#### [Required work]
Give back the records below exactly, every one, with no pictures.

Saved data entries
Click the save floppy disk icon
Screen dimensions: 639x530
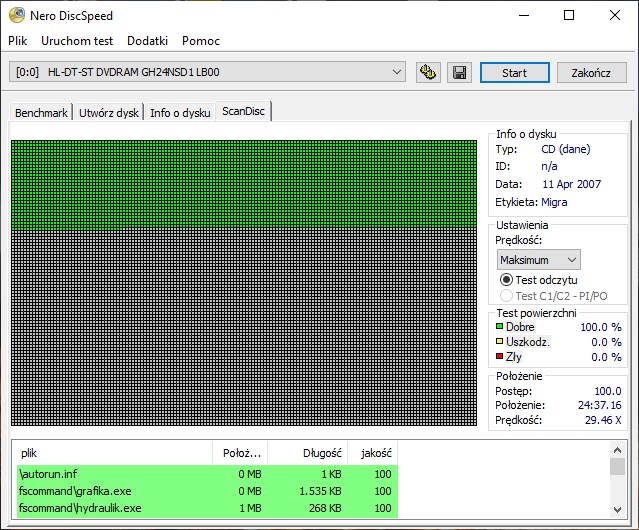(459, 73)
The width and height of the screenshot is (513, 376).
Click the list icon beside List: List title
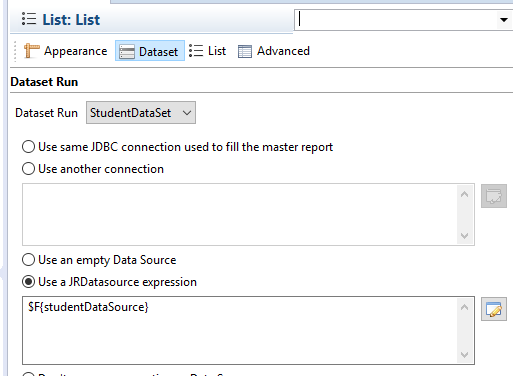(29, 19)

#### [Reply to the exercise]
Click the save floppy disk icon
Screen dimensions: 639x530
(459, 73)
The width and height of the screenshot is (513, 376).
Click the list icon beside List: List title
(29, 19)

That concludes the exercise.